As far as I understand, through a couple calls to a health line and some web info, HPV is the virus that causes genital warts. My GF tells me that she carries the virus but has no symptoms. However, I understand that she could develop warts on her cervix at any time, and we wouldn’t know until a biannual pap smear. She assures me that 50 per cent of women have the virus, and that the only way it would develop into full-blown warts is if she came into contact with another carrier. She also thinks it may go away by itself, which we both know is untrue as there is no cure.

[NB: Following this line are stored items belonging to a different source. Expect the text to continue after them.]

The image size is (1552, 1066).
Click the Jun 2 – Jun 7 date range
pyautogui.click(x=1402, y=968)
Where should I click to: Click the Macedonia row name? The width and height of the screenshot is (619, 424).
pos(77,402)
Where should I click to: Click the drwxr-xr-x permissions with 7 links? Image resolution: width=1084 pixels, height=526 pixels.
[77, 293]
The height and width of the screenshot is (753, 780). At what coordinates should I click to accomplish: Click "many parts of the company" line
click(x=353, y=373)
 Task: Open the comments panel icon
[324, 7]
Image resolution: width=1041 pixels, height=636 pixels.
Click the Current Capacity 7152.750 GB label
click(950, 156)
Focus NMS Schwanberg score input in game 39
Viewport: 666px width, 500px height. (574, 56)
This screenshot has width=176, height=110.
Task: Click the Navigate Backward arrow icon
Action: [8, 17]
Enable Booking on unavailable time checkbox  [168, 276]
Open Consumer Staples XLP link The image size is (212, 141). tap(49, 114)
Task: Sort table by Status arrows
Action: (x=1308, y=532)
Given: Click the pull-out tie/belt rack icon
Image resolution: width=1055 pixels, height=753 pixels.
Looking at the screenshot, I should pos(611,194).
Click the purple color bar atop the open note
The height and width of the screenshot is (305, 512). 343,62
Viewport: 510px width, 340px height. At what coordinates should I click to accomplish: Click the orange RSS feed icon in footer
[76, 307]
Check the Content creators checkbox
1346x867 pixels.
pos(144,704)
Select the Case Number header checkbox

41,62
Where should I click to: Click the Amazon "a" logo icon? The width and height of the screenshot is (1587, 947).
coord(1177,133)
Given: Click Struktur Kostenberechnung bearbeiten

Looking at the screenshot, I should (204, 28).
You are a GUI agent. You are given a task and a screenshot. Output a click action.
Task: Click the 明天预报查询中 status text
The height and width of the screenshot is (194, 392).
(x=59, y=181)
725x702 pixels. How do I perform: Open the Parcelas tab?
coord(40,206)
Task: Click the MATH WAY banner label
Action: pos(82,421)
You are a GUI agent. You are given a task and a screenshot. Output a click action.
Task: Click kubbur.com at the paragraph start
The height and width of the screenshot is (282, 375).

What’s a boyfriend of two months to do? I’m pretty sure I don’t have warts but I understand there is no blood test for it. And it sounds like I won’t know about it until it’s too late. I do really like this girl, I just can’t stop thinking that eventually she’s going to give me genital warts, which to me is a no-brainer—I should end this relationship. I’m an asshole, aren’t I? She also has an allergy to latex, so my favourite condoms are out! —Wartied Sick
Dear Wartied,
“People find HPV hard to understand because they hear such conflicting things about it,” says Lyba Spring, HPV educator at Toronto Public Health. “So first, a primer.” (I’d like to add that HPV doesn’t help its intelligibility at all by being so deranged. Transitory, incurable, cancerous, benign… Jesus, H, make up your mind!). It’s important to get things as straight as possible, so once again, our ever-patient dame in the health domain lays it out for us:
“There are about 35 DNA types of HPV that affect and infect the reproductive system. The low-risk types tend to cause warts. The high-risk types can cause cancer, especially of the cervix and anus. People can also get infected with mixed types. When a person gets warts, they are usually transient. With or without treatment, they may come, and then go. A good immune system can clear the body of the virus. So, while it is true that it can hang around, it is also true that if a person had warts and then didn’t see any more for one to two years, chances are that’s the end of it unless you get infected again with a new partner.”
So here’s your bottom line: if your GF’s new diagnosis is a low-risk HPV and you contract it, it’s not fatal to either of you. If she has a high-risk type of HPV again, it’s only fatal to her if she doesn’t monitor and treat it—girls, 90 per cent of cervical cancer is preventable so get those Pap smears! “Guys can carry the high-risk types on their penis,” says Lyba, “but they are usually not harmful to them and they can’t be tested for them. They can, however, infect a male or female partner in the vagina or anus.” And you’re worried that she might give you warts? As for those hobgoblins, again the low-risk version of HPV, Lyba says, “There is nothing that ‘activates’ them. If you haven’t had them for a couple of years, chances are they’re from a new partner, but it’s very hard to be sure.” Honestly, could this virus be more capricious? It’s worse than German declension.
It is true that many people, especially young adults, have HPV. I personally am not one to scram over an STI and I would suggest that you too, gird your loins (and get used to Avantis because latex allergies are rampant now as well), for the bumps on the road of pleasure. She may be your first dirty bird but she sure won’t be your last.